I love this story about the difference between memorizing things “by rote” versus “by heart”.  Although I don’t see much reference to Shakespeare in the text, it’s not hard to extrapolate.  How often do we use the tired old example of your high school English teacher who forced you to memorize, just for the sake of memorization, the balcony scene?  And the generation of students that can recite it but still hate it, or worse, hate it all the more because of that?

So there’s a thought that if you learn by heart it means you take the poem right into yourself, it becomes part of you. And it remains with you, probably for the rest of your life. I think a lot of us can remember bits of poetry that we learned when we were very young. So it’s something that lives with you forever.

What bits of Shakespeare have you memorized “by heart”?  I can do some rote bits of Dream or Macbeth or even the dreaded balcony scene, but other than as a “go to” bit of text when I need it, there’s no love for those passages.  I know Sonnet 18 by heart because for years I sang it to my children at bedtime.  I know Sonnet 17 by heart because I recited it to my wife during our first wedding dance.  I’ll admit that I don’t know “by heart” many longer passages, just some turns of phrase here and there that truly resonate just right where you need them.

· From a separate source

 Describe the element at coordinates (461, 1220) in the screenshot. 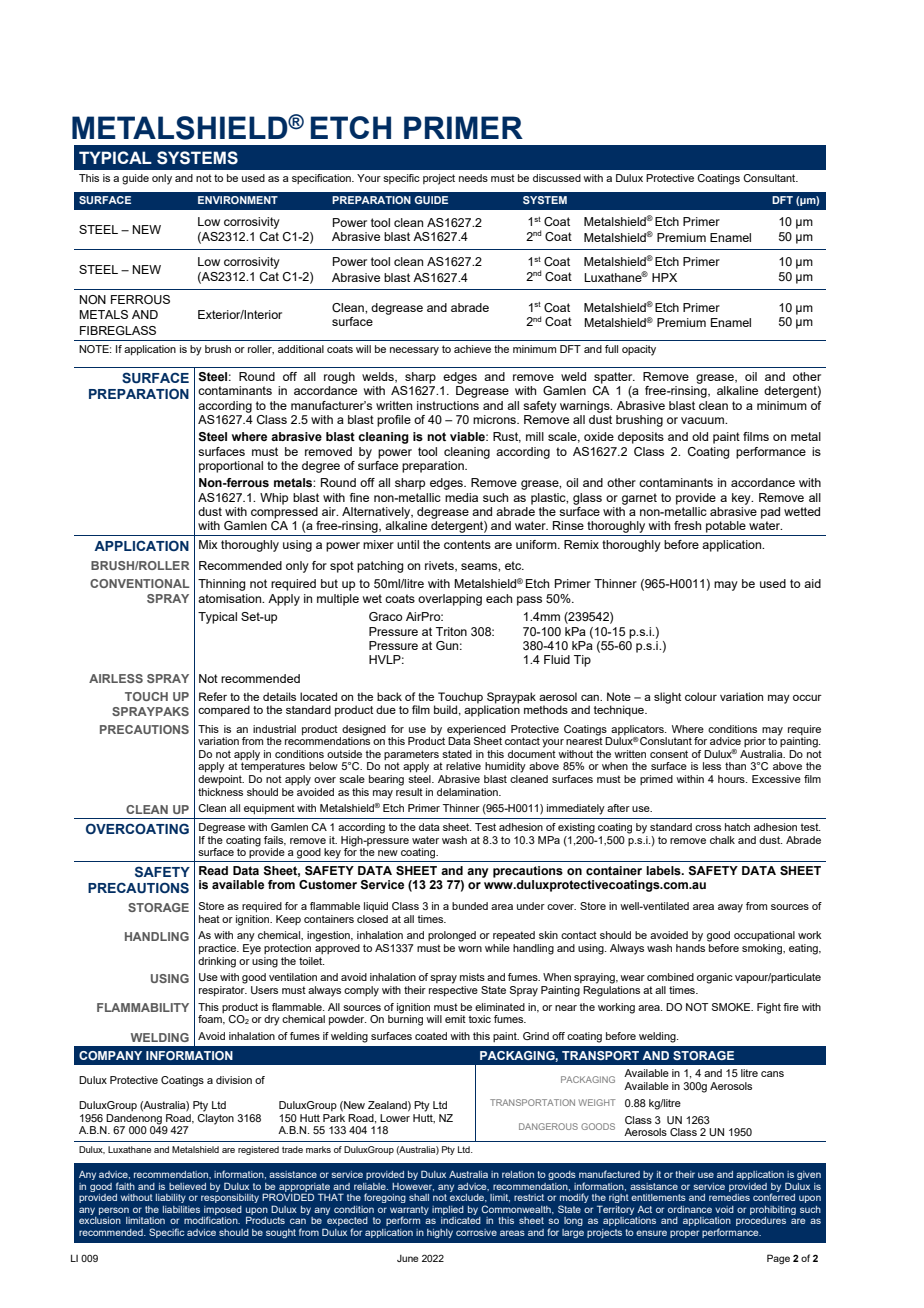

http://www.npr.org/2013/01/19/169731110/u-k-asks-students-to-learn-poetry-by-heart-not-by-rote

2 thoughts on “Poetry By Heart

  1. From an essay I wrote on Shakespeare's technique:

    To the actor: “Not for nothing do we learn the speeches ‘by heart’. (Emphasis mine) They should occupy your whole being, body and breath.” Two of my favorites: “Ultimately, we are what we speak” and…“You speak yourself into consciousness”. …Patsy Rodenburg

    If we explore and understand the visceral nature of Shakespeare's technique, it's hard to not learn his speeches "by heart".